Upon further thought, possibly have both transmission methods be automatic if the unit is not actually used in a certain range of time (5, 10, 15 minutes with no key-up, etc.. and it'll automatically start broadcasting it's position in Morse and modulated digital at regular intervals in an emergency)
While current Nextel walkie-talkie phones are capable of something like this with the advantage of being completely digital anyway, most police and fire departments are still using old analog trunked equipment where this could come in handy.
Or, if you want a TRULY foolproof setup, automatic constant GPS position and unit # broadcast on a modulated sideband back to the central base station where the position of every connected unit can easily be plotted on a map up to the second.
||I have Garmin GPS radios that do this. They are waterproof, and reasonably durable. I also saw this same idea on Beyond Tomorrow as a present radio used by the British Police, so I think this is pretty baked.

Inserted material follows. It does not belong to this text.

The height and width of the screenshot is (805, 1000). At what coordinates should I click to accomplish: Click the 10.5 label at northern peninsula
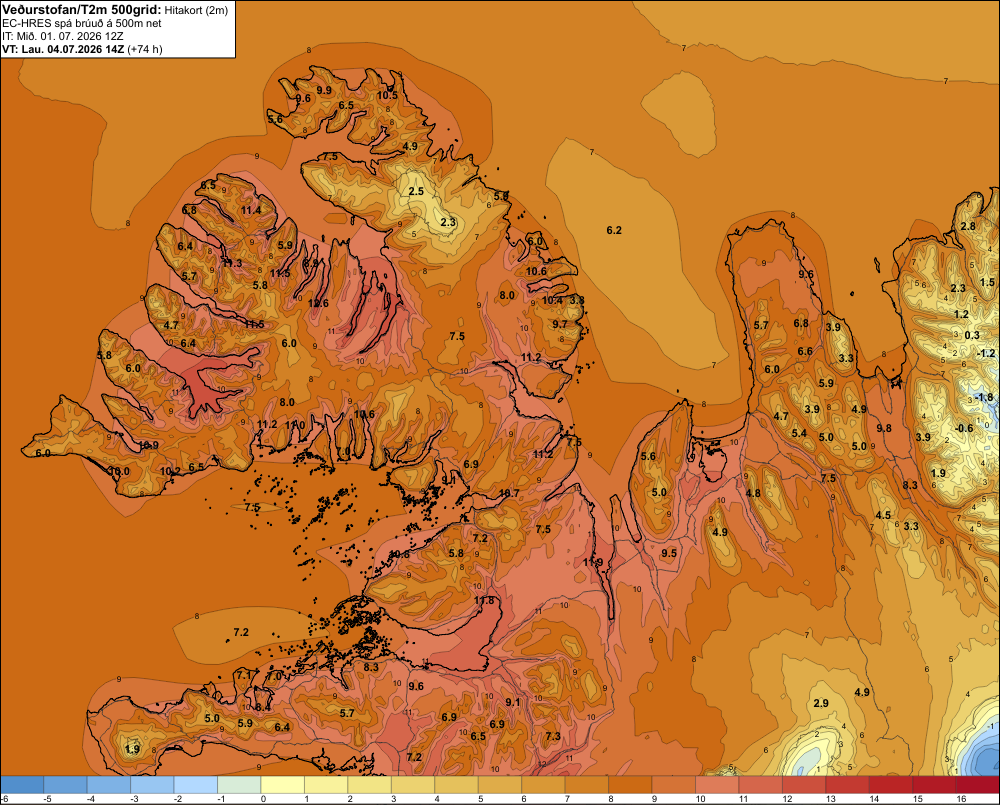pos(387,95)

||Why Morse code? If the idea is that it will be human interpretable as well as computer readable, text-to-speech embedded processors cost less than $8. Use one of them to send the sound over the wire, and at the same time, broadcast the position digitally.
||I wonder if your original intent was to use this to possibly locate distressed firefighters in a building? If so, GPS will not work - it lacks the resolution and rarely works indoors (unless the roof has burned up).